**Assigned task a**
Answer these questions about the figure list:
(i) Which figure is an exploded perspective view of the components of the speaker apparatus?
(ii) Which area of FIG. 4 does FIG. 5 show on an enlarged scale?
(iii) According to the figure list, in what state of the voice coil unit does FIG. 18 show the coupling bobbin?

**Extract**
● ● ● ●
FIG. 1A is a front-side perspective view showing an external appearance of a speaker apparatus according to an embodiment of the invention.

FIG. 1B is a rear-side perspective view showing an external appearance of the speaker apparatus according to an embodiment of the invention.

FIG. 2 is an exploded perspective view showing components constituting the speaker apparatus according to an embodiment of the invention.

FIG. 3 is a perspective view showing the relation among a frame member having a supporting member formed on its bottom portion, a magnetic circuit assembly, a voice coil assembly, and a bottom cap.

FIG. 4 is a sectional view showing a sectional structure of the speaker apparatus according to an embodiment of the invention.

FIG. 5 is a partial enlarged sectional view showing the area E of FIG. 4 on an enlarged scale.

FIG. 6 is a view showing a portion of a procedure for assembling the speaker apparatus according to an embodiment of the invention (Part 1).

FIG. 7 is a view showing a portion of the procedure for assembling the speaker apparatus according to an embodiment of the invention (Part 2).

FIG. 8 is a view showing a portion of the procedure for assembling the speaker apparatus according to an embodiment of the invention (Part 3).

FIG. 9 is a view showing a portion of the procedure for assembling the speaker apparatus according to an embodiment of the invention (Part 4).

FIG. 10 is a view showing a portion of the procedure for assembling the speaker apparatus according to an embodiment of the invention (Part 5).

FIG. 11 is a view showing a portion of the procedure for assembling the speaker apparatus according to an embodiment of the invention (Part 6).

FIG. 12 is a view showing a portion of the procedure for assembling the speaker apparatus according to an embodiment of the invention (Part 7).

FIG. 13 is a view showing a portion of the procedure for assembling the speaker apparatus according to an embodiment of the invention (Part 8).

FIG. 14 is a view showing a portion of the procedure for assembling the speaker apparatus according to an embodiment of the invention (Part 9).

FIG. 15 is a view showing a portion of the procedure for assembling the speaker apparatus according to an embodiment of the invention (Part 10).

FIG. 16 is a cutaway partial perspective view showing the relative positional relation between a voice coil unit and a coupling bobbin, and a structure for securing the inner circumferential end portion of a diaphragm.

FIG. 17 is a cutaway partial perspective view showing the positional relation of a joint piece joining the coupling bobbin, to which the inner circumferential end portion of the diaphragm is coupled, and the voice coil unit.

FIG. 18 is a partial perspective view showing the state of the coupling bobbin in a stationary state of the voice coil unit.

FIG. 19 is a partial perspective view showing the state of the coupling bobbin in a state where the voice coil unit has advanced to the maximum extent.
● ● ● ●
**Extracted information**
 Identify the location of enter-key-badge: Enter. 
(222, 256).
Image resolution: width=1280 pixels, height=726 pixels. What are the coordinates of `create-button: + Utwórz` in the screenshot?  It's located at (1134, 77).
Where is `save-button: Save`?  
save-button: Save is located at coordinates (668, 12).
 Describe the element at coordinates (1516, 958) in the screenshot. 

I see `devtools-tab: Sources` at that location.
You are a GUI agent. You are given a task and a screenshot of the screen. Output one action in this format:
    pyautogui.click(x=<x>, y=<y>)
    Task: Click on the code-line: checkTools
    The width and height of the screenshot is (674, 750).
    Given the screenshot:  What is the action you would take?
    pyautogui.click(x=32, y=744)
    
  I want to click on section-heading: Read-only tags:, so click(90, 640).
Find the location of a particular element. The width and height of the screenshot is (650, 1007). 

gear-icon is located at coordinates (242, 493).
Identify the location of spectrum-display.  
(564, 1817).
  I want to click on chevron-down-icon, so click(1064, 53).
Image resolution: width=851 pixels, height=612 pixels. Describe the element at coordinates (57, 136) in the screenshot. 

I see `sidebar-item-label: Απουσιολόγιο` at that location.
● ● ● ●
**Assigned task b**
Convert the rows, from the line containing "Find the location" through the final line of the rows, into a numbered list that omits blank lines.

**Answer space a**
(i) FIG. 2
(ii) Area E
(iii) A stationary state of the voice coil unit

**Answer space b**
1. Find the location of a particular element. The width and height of the screenshot is (650, 1007). 
2. gear-icon is located at coordinates (242, 493).
3. Identify the location of spectrum-display.  
4. (564, 1817).
5.   I want to click on chevron-down-icon, so click(1064, 53).
6. Image resolution: width=851 pixels, height=612 pixels. Describe the element at coordinates (57, 136) in the screenshot. 
7. I see `sidebar-item-label: Απουσιολόγιο` at that location.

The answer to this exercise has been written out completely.